Media Timed Events TF -- 19 Nov 2018

<kaz> Chair: Giri

<kaz> scribenick: kaz

UC document

Giri: One of the things Chris raised as a next step is publication of this document.
... I believe we said it would come out as an IG Note. There's a couple of outstanding pull requests,
... but after that we have the option of taking a snapshot in time.
... What are the formal procedures involved in publishing this as a note?

<cpn> scribenick: cpn

Kaz: The procedure itself is not very complicated. During this TF call, we can make our own decision, and then we can confirm that decision during a main IG call as well,
... and then talk with PLH as the project manager, to get approval, and then we can publish the document.

<kaz> scribenick: kaz

Giri: Is there any objection to that? My suggestion would be to take care of outstanding pull requests during the next couple of weeks prior to the next IG call,
... then raise this as a topic during that call to say we want to publish. Does that sound OK?

Chris: I think what we have now is good as a first public draft. I'm not sure it's ready to be finalised at this stage.
... I'm certainly happy to publish, but with a view to making some more updates. I don't necessarily feel we've completed this yet.

Giri: I tend to view this as a snapshot in time. Kaz, what's the document life cycle for IG notes, as compared to standards track documents? Can we publish a snapshot and keep revising?

<cpn> scribenick: cpn

Kaz: As we're an Interest Group, this document will become an IG note,
... and we can publish whenever we want as an updated group note.

<kaz> scribenick: kaz

Giri: OK

Steve: That sounds reasonable to me, I think that's the best approach.
... If we get something out then it gives people visibility of what we've been doing.

Giri: I think it's also a good idea too, because as we go forward with the collaboration with WICG, we may find we need to revise the document.

Open issues

GitHub issues

Giri: We always need to keep revising use cases, I think. Timing requirements was another thing.
... Chris and I have both sent a couple of pull requests, we need another set of eyes on this.

Chris: Let's go through these, to see what we think?

issue 22

Chris: Looking at issue 22, the timing requirements.
... We've had some discussions on previous calls about captioning and the need for frame accurate rendering.
... One of the things I think we discussed at TPAC was to identify if different use cases have different timing requirements.

Giri: I had an action item from TPAC to document the SCTE-35 requirements.

PR 25

Giri: There, you can set an insertion cue as little as 2 seconds prior to the availability of the splice event,
... which to me seems to put a tight timing requirement on the user agent for propagating a splice event over to the application.
... It's a use case that doesn't leave much time for client side processing.

Chris: What's the context for this, is it in MSE playback?

Giri: It could be. By splicing, I'm primarily referring to ad insertion.
... As far as SCTE is concerned, it's any downstream point where the splice can take place,
... even all the way down to the user agent, and MSE is the W3C solution to splicing, currently.
... So this is what the cable guys are looking at as far as splice requirements are concerned.
... What are we going to do as far as user agent processing is concerned?
... They don't really give normative requirements that can be translated into user agent requirements.
... Two seconds seems like something the user agent could meet, but that's for the entire processing of the ad insertion cue,
... including the transmission delay and processing by the user agent to extract the event data and propagate it to the application,
... and delay in the application to handle the event data. So the timeline isn't very clear to me.

> Raw data:
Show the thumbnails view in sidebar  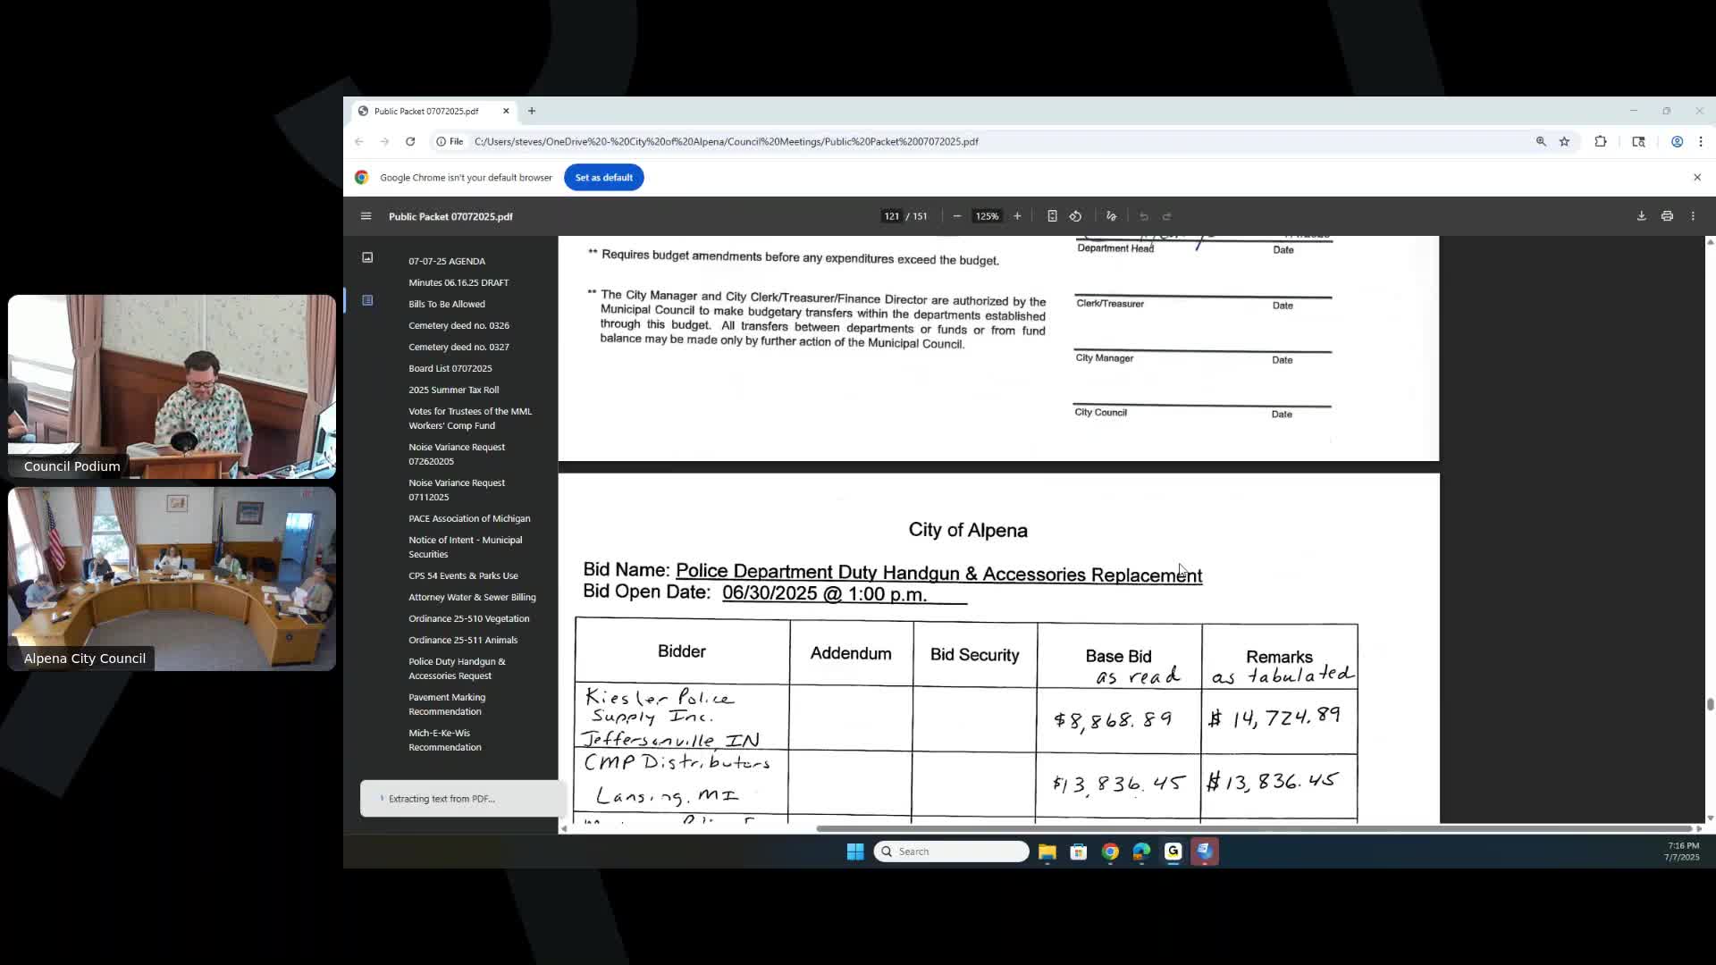click(x=367, y=257)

> Goals:
[A] In the Media Timed Events minutes, repeat word for word the passage that begins at "Chris: Let's go" and stops after "to the application.".
[B] According to the Media Timed Events minutes, how long before the splice event is available can an SCTE-35 insertion cue be set?

> Task-by-task outputs:
[A]
Chris: Let's go through these, to see what we think?

issue 22

Chris: Looking at issue 22, the timing requirements.
... We've had some discussions on previous calls about captioning and the need for frame accurate rendering.
... One of the things I think we discussed at TPAC was to identify if different use cases have different timing requirements.

Giri: I had an action item from TPAC to document the SCTE-35 requirements.

PR 25

Giri: There, you can set an insertion cue as little as 2 seconds prior to the availability of the splice event,
... which to me seems to put a tight timing requirement on the user agent for propagating a splice event over to the application.

[B] As little as 2 seconds before.